### Given passage
►

TypeScript module layout

packages/uci-solver/src/
├── index.ts              # re-exports
├── regret.ts             # RegretTable + RM+ + Float32Array storage
├── escfr.ts              # cfrTraverse + iterate
├── bank.ts               # StrategyBank.composedPolicy + explain
├── blueprint.ts          # trainBlueprint, Blueprint shape
├── serialize.ts          # serializeBlueprint / deserializeBlueprint
└── subroutines/
    ├── index.ts          # Subroutine interface + barrel re-exports
    ├── identityGate.ts
    ├── roeEscalation.ts
    ├── softKillFirst.ts
    ├── replanEscalation.ts
    ├── jammerCounter.ts
    ├── fratricideAvoidance.ts
    ├── fuelConservation.ts
    └── commsDegradeHedge.ts

packages/uci-solver/test/
├── regret.test.ts        # RM+ unit tests, accumulation
├── escfr.test.ts         # smoke test on a 2-node toy game
├── kuhn.test.ts          # CORRECTNESS GATE: <0.01 exploitability @ 10k
├── bank.test.ts          # composedPolicy sums to 1, explain shape
├── blueprint.test.ts     # round-trip, version-mismatch refusal
└── subroutines/
    ├── identityGate.test.ts
    ├── roeEscalation.test.ts
    ├── softKillFirst.test.ts
    ├── replanEscalation.test.ts
    ├── jammerCounter.test.ts
    ├── fratricideAvoidance.test.ts
    ├── fuelConservation.test.ts
    └── commsDegradeHedge.test.ts

Tests use only synthetic fixtures — no MQTT, no codec, no real scenarios. The package remains a pure-domain workspace member alongside @uci-demo/game.


Acceptance criteria

  1. All new modules typecheck under the workspace's strict settings.
  2. pnpm --filter @uci-demo/solver test passes including kuhn.test.ts asserting exploitability < 0.01 after 10k iterations.
  3. SCHEMA_VERSION = 1 constant is exported from serialize.ts.
  4. Blueprint version tags (beliefV, payoffV, infosetV) match the exported constants from @uci-demo/game at training time, and the deserializer refuses to load a blueprint whose tags disagree with the runtime values.
  5. pnpm up smoke unaffected. The copilot still consumes only createWorldMirror from @uci-demo/game; nothing in @uci-demo/solver is wired into the running demo in this PR. The solver-daemon + SolverAgent integration is a separate workstream (Phase 0 weeks 5-7 per the SBIR sprint table).

What this memo deliberately does not specify

  • Solver-daemon service (services/solver-daemon/). Weeks 5-7.
  • Red-agent service (services/red-agent/). Weeks 5-7.
  • SolverAgent integration in the copilot. Weeks 6-8.
  • Eval-harness exploitability plotting. Weeks 7-9.
  • PBS subgame-resolving for T3 scale. Phase II Year 1.
  • Neural-CFR ablation. Not in scope — explicitly out per the SBIR plan ("no GPU dependency, no neural-network black boxes").

◄

### Excerpts from a dataset
►

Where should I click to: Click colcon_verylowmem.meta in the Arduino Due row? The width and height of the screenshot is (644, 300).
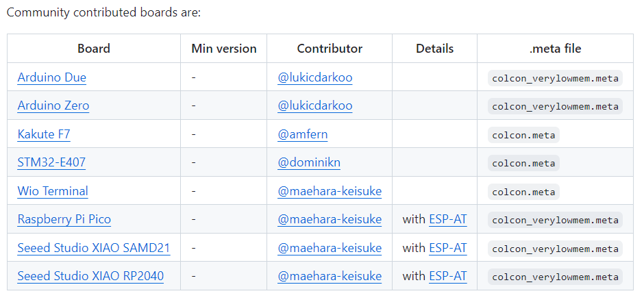click(x=555, y=78)
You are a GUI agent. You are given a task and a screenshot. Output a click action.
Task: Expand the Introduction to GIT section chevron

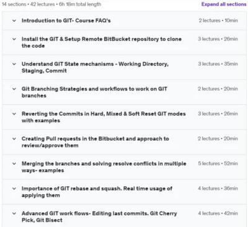[14, 20]
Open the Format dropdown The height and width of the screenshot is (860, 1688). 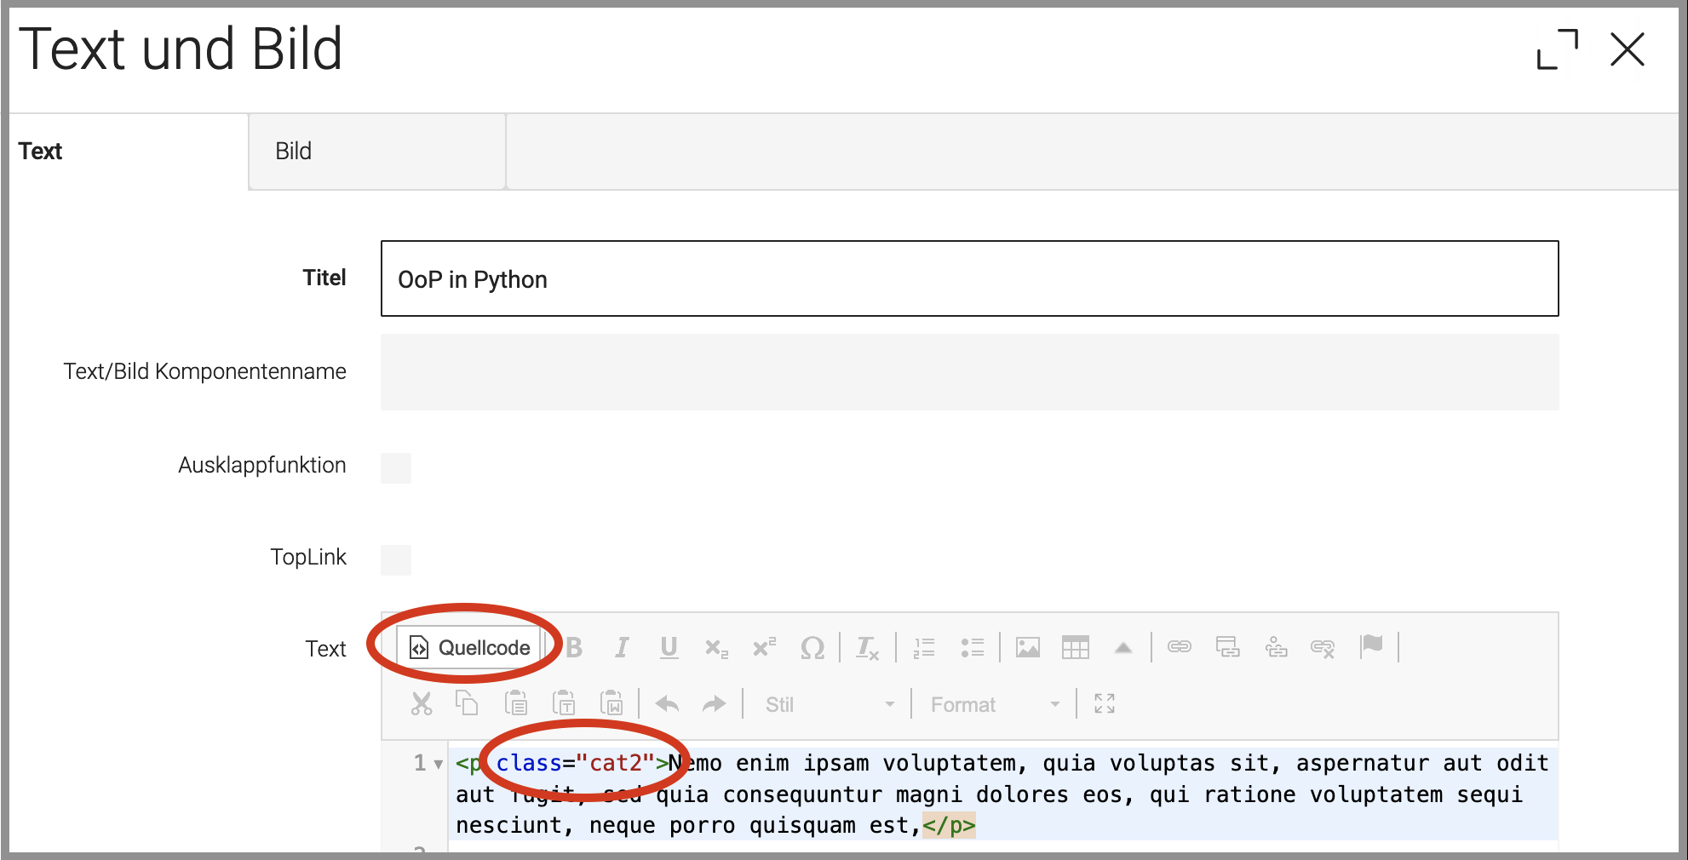point(994,705)
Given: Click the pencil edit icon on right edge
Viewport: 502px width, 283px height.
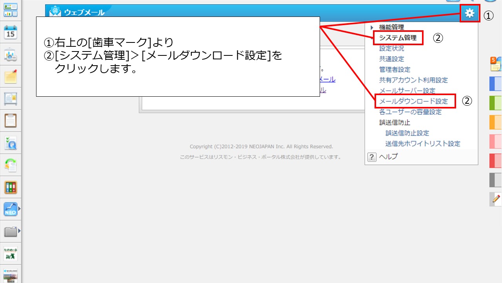Looking at the screenshot, I should tap(496, 199).
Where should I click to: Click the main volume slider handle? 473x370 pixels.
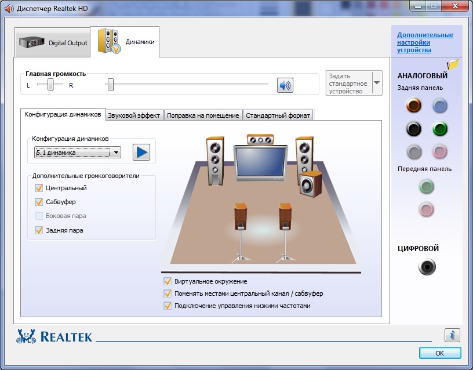pos(110,85)
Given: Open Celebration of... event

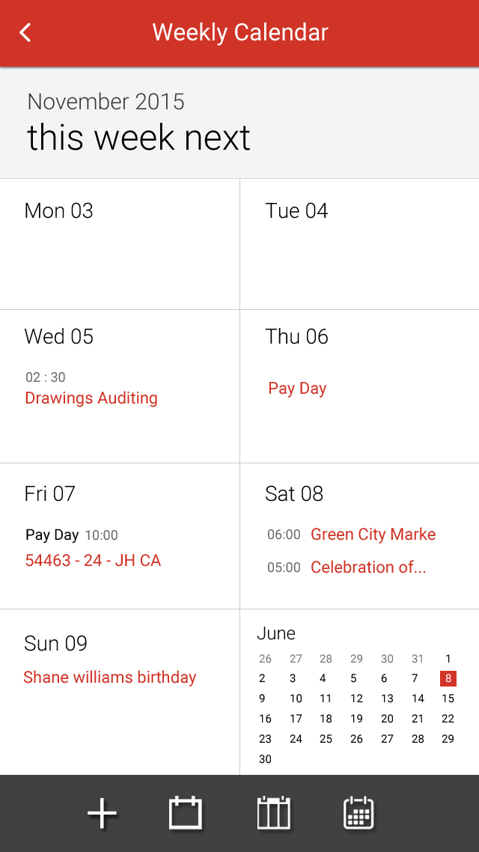Looking at the screenshot, I should click(x=368, y=568).
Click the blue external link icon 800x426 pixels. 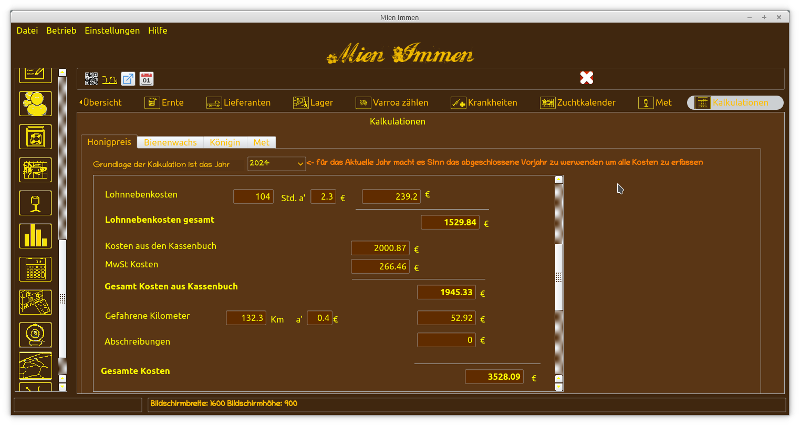click(128, 79)
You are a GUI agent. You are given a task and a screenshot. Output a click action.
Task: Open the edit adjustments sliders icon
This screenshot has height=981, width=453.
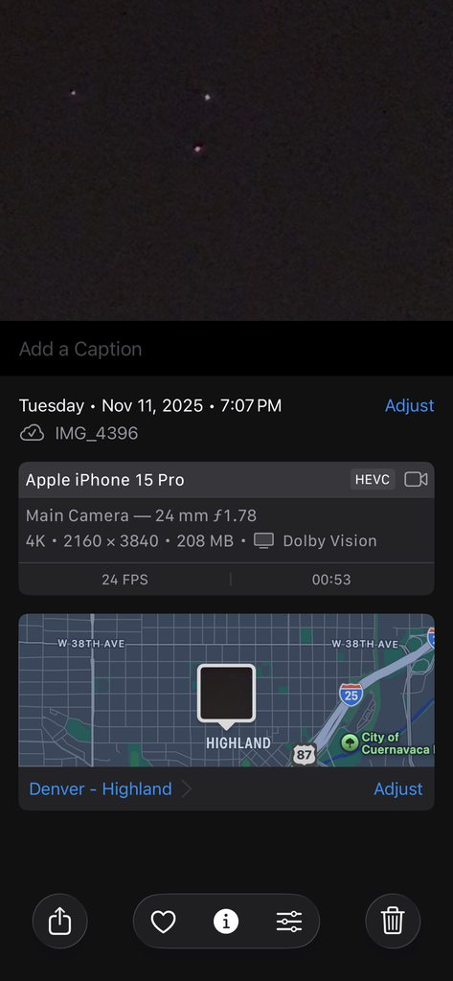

◄

### Required tasks
1 – Name every test file located directly in packages/uci-solver/test/ in the solver memo, leaving out those inside subroutines/.
2 – For each statement, say whether it agrees with the solver memo, and quote the words that decide it: (a) The tests run on real scenarios received over MQTT. (b) A SCHEMA_VERSION constant is exported from serialize.ts. (c) Neural-CFR ablation is scheduled for Phase II Year 1.
3 – Proceed with the solver memo from its final line, keeping its layout and tone.
The items come from a different source than the solver memo.

### Task-by-task answers
1 – regret.test.ts, escfr.test.ts, kuhn.test.ts, bank.test.ts, blueprint.test.ts

2 –
(a) No: "Tests use only synthetic fixtures — no MQTT, no codec, no real scenarios."
(b) Yes: "SCHEMA_VERSION = 1 constant is exported from serialize.ts."
(c) No: "Neural-CFR ablation. Not in scope"

3 –
Open questions to resolve before code lands

  1. Average-strategy weighting variant. The memo specifies linear averaging (each iteration's σ adds with weight 1). Some published variants use iteration-weighted averaging (weight = iteration index) for faster late-stage convergence. Reviewer can flag if the kuhn convergence at 10k looks slow — easy swap with one constant.
  2. CFR-vs-subroutines mixing weight (λ = 0.6). Chosen by analogy to AlphaGo's policy-network/value-function mix. Tunable per scenario family; the bank exports it as a constructor option so the eval-harness can sweep.
  3. Mulberry32 vs xoshiro256. Mulberry32 is fine for Kuhn; for T2/T3 scaling, xoshiro256** has lower correlation between successive samples. Phase 0 ships mulberry32; bench upgrade can land later.
  4. Pluggable rollout policy at chance nodes. The current spec samples chance from the game's resolveChance(state, rand). A more sophisticated solver might bias chance sampling toward high-information outcomes. Out of scope for Phase 0.

These are knowable knobs, not algorithmic risks. None block writing the rest of the package.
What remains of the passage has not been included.